> [WHAT THE TASK REQUIRES] Please copy out every one of the lines below, word for word.

(Stored items)
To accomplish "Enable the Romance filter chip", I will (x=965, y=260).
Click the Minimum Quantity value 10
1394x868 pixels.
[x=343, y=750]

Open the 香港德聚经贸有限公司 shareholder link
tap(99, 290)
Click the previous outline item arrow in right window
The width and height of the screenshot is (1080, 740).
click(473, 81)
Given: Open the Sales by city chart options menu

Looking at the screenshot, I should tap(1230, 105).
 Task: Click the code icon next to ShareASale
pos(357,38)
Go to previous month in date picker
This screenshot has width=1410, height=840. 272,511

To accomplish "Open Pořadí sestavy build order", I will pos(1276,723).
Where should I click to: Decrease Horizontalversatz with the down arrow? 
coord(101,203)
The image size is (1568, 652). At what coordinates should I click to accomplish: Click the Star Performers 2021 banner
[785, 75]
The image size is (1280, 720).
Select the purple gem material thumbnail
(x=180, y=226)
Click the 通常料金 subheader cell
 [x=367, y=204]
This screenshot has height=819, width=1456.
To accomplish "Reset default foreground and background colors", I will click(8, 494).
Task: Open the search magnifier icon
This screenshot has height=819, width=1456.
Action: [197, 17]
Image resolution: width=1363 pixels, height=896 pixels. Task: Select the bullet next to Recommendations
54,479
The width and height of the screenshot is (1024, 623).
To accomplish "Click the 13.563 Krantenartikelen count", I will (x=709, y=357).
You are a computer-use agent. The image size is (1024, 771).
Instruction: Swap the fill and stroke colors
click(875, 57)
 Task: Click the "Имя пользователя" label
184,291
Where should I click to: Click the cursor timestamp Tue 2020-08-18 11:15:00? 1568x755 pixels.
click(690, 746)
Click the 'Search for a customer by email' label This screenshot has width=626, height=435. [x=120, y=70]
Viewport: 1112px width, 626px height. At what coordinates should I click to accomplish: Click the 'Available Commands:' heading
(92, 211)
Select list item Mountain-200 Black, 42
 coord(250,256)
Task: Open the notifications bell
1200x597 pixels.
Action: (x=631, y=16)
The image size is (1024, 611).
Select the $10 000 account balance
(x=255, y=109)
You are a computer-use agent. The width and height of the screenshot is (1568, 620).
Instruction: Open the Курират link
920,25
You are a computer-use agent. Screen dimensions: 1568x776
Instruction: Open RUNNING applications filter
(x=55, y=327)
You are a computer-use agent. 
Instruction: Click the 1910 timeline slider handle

> [TASK OUTPUT]
To accomplish "Enable the Romance filter chip", I will (x=965, y=260).
Click the Minimum Quantity value 10
1394x868 pixels.
[x=343, y=750]

Open the 香港德聚经贸有限公司 shareholder link
tap(99, 290)
Click the previous outline item arrow in right window
The width and height of the screenshot is (1080, 740).
click(473, 81)
Given: Open the Sales by city chart options menu

Looking at the screenshot, I should tap(1230, 105).
 Task: Click the code icon next to ShareASale
pos(357,38)
Go to previous month in date picker
This screenshot has width=1410, height=840. 272,511

To accomplish "Open Pořadí sestavy build order", I will pos(1276,723).
Where should I click to: Decrease Horizontalversatz with the down arrow? 
coord(101,203)
The image size is (1568, 652). At what coordinates should I click to accomplish: Click the Star Performers 2021 banner
[785, 75]
The image size is (1280, 720).
Select the purple gem material thumbnail
(x=180, y=226)
Click the 通常料金 subheader cell
 [x=367, y=204]
This screenshot has height=819, width=1456.
To accomplish "Reset default foreground and background colors", I will click(8, 494).
Task: Open the search magnifier icon
This screenshot has height=819, width=1456.
Action: [197, 17]
Image resolution: width=1363 pixels, height=896 pixels. Task: Select the bullet next to Recommendations
54,479
The width and height of the screenshot is (1024, 623).
To accomplish "Click the 13.563 Krantenartikelen count", I will (x=709, y=357).
You are a computer-use agent. The image size is (1024, 771).
Instruction: Swap the fill and stroke colors
click(875, 57)
 Task: Click the "Имя пользователя" label
184,291
Where should I click to: Click the cursor timestamp Tue 2020-08-18 11:15:00? 1568x755 pixels.
click(690, 746)
Click the 'Search for a customer by email' label This screenshot has width=626, height=435. [x=120, y=70]
Viewport: 1112px width, 626px height. At what coordinates should I click to accomplish: Click the 'Available Commands:' heading
(92, 211)
Select list item Mountain-200 Black, 42
 coord(250,256)
Task: Open the notifications bell
1200x597 pixels.
Action: (x=631, y=16)
The image size is (1024, 611).
Select the $10 000 account balance
(x=255, y=109)
You are a computer-use agent. The width and height of the screenshot is (1568, 620).
Instruction: Open the Курират link
920,25
You are a computer-use agent. Screen dimensions: 1568x776
Instruction: Open RUNNING applications filter
(x=55, y=327)
You are a computer-use agent. 
Instruction: Click the 1910 timeline slider handle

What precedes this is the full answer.